The team with the most consecutive victories in the history of international rugby union is not, as you might suppose, New Zealand or South Africa (both have recorded 17 straight wins, the joint-second longest winning streaks). It's Cyprus, a nation that played its first competitive match in 2007 and who, between 29 November 2008 and 1 November 2014, steamrollered out a run of 24 successive victories, many of them colossal.
It ought to have been enough to set 'the Moufflons' – a nickname derived from an indigenous wild sheep that roams the Cypriot mountains – on the long (and improbable) qualification route to this month's Rugby World Cup. Instead, amidst the exhilaration of that world record-breaking sequence, the Cyprus Rugby Federation (CRF) would receive the heartbreaking news that the International Rugby Board (IRB) had rejected their application for membership and thus denied them access to the World Cup Qualifiers. A dispersed group of largely amateur players who had been part-financing their flights to play international rugby for the land of their fathers would have their dreams choked by the tautest of red tape.
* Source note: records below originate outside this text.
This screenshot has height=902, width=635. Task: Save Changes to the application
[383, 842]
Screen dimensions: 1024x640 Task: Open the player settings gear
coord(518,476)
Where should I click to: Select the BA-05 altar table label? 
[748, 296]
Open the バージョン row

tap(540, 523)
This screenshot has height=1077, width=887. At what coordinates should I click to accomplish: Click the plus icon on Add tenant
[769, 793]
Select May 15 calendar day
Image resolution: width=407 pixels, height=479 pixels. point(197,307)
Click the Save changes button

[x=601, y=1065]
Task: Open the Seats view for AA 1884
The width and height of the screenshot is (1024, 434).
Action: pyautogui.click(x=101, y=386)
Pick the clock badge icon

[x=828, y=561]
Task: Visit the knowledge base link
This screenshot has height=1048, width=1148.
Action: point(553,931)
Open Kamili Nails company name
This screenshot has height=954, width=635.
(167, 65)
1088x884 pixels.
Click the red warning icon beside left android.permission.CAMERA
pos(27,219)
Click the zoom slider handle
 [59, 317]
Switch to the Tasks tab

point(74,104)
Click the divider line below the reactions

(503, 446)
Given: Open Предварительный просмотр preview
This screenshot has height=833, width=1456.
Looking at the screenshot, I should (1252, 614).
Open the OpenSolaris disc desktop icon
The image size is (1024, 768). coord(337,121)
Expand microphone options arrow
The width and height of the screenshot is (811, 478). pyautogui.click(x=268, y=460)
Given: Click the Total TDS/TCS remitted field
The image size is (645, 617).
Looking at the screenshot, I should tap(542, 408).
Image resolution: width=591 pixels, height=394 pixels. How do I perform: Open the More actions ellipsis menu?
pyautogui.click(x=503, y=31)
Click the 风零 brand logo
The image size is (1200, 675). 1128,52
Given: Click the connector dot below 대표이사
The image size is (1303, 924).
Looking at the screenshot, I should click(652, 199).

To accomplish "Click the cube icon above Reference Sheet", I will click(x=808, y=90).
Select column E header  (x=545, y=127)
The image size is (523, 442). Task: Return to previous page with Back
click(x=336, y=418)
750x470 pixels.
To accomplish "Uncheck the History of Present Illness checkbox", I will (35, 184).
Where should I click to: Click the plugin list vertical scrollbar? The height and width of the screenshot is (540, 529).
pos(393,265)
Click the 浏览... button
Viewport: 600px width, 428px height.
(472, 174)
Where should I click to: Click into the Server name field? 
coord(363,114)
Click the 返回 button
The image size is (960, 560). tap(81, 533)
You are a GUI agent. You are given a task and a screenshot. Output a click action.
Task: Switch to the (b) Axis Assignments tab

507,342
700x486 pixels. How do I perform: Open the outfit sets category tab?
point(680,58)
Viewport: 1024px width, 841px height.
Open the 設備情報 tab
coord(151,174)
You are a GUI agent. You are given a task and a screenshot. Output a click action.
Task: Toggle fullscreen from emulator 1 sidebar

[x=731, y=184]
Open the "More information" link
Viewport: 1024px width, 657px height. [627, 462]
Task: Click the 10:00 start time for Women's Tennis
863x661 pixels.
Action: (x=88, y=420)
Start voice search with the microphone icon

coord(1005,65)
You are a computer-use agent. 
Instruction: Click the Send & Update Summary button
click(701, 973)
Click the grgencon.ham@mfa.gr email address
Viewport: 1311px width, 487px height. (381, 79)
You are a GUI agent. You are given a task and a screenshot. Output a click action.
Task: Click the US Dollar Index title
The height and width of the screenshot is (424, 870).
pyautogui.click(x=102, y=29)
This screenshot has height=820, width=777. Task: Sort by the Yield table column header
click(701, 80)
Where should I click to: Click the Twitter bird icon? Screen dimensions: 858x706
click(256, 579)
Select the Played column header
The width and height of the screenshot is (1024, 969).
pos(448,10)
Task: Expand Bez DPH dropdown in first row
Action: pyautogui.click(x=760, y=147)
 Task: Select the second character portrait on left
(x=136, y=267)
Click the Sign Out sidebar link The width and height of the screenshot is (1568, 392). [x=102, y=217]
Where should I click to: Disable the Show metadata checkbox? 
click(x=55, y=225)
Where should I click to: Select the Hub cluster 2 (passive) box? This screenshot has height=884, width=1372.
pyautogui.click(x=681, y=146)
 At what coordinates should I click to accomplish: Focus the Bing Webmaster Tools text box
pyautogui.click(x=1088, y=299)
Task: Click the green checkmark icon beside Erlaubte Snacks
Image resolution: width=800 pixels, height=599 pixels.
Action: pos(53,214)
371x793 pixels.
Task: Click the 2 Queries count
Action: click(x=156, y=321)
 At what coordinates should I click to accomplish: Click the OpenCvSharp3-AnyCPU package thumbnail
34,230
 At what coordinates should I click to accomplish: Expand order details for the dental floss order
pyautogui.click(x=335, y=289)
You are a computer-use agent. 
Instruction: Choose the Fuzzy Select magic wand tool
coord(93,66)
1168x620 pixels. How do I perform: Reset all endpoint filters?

The arrival of international rugby on Cyprus was a happy by-product of an unhappy history (a singular history that the IRB singularly failed to give due consideration). Prior to 2003, the only organised rugby played on the island had been by British servicemen on the two large 'Sovereign Base Areas', strategically vital military installations kept by the British as part of the agreement for granting Cyprus its independence in 1960 (in order to protect her trade routes through the Suez Canal, Britain had administered the island from 1878, taking full sovereignty from Turkey in 1923).
Britain also became, alongside Turkey and Greece, one of the new Cypriot constitution's 'guarantor powers'. However, after 14 years of distinctly uneasy power-sharing and increasing strife between the Greek-Cypriot and Turkish-Cypriot communities, all played out against the Byzantine intrigues of the Cold War, the fragile democracy was shattered. On 15 July 1974 an Athens-sponsored coup by Greek-Cypriot paramilitaries calling for enosis (union) with Mother Greece ousted the president, Archbishop Makarios. Five days later, Turkey retaliated by invading and, during a short but bloody conflict, occupied the northern third of the island until a truce was brokered on July 30.
From that day 'til this, Cyprus has been partitioned along the ceasefire line: to the south of the so-called 'Green Line' sits the internationally-recognised Republic of Cyprus; across the barbed wire of the UN-controlled Buffer Zone is the self-proclaimed Turkish Republic of Northern Cyprus (TRNC), a de facto state recognised solely by Turkey (and referred to on Cypriot maps as "Area Under Turkish Occupation Since 1974").
As well as the huge internal displacement – Greek Cypriots living in the north frantically fleeing south, Turkish Cypriots making the opposite journey – large numbers of the islanders, proficient English speakers through compulsory schooling, emigrated to the Anglophone lands of the United Kingdom, South Africa and Australia, where they would eventually pick up a love of rugby. One such was Theo Lenos, manager of the Moufflons, who grew up in Kimberley in the Northern Cape. In 1996, not so long after Joel Stransky's famous drop goal fell from the High Veldt sky, he headed to Cyprus to study hotel management, returning five years later to open a pub that would later become the cradle of Cypriot rugby.
Shuffle past Hollywood, Flairs and "The World Famous Lineker's" on Paphos' unlovely Ayiou Antoniou, 'the Street of Bars', and you'll find a watering hole-cum-rugby shrine called the Keg and Barrel. Its walls are adorned with signed, framed shirts from a multitude of famous clubs and half-a-dozen TV screens showing whatever union is on offer from around the world. On international match weekends Lenos will be busily skipping under a photo of that Stransky drop-goal, ferrying vast portions of stroganoff to one squad while the other goes through a training session a few kilometres up the road at the 8,000-seater Pafiakos Stadium, the Moufflons' home patch. It's delightfully amateur, in the original and best sense of the word: done for love. (The CRF is entirely voluntary, and only four of the players are professionals.)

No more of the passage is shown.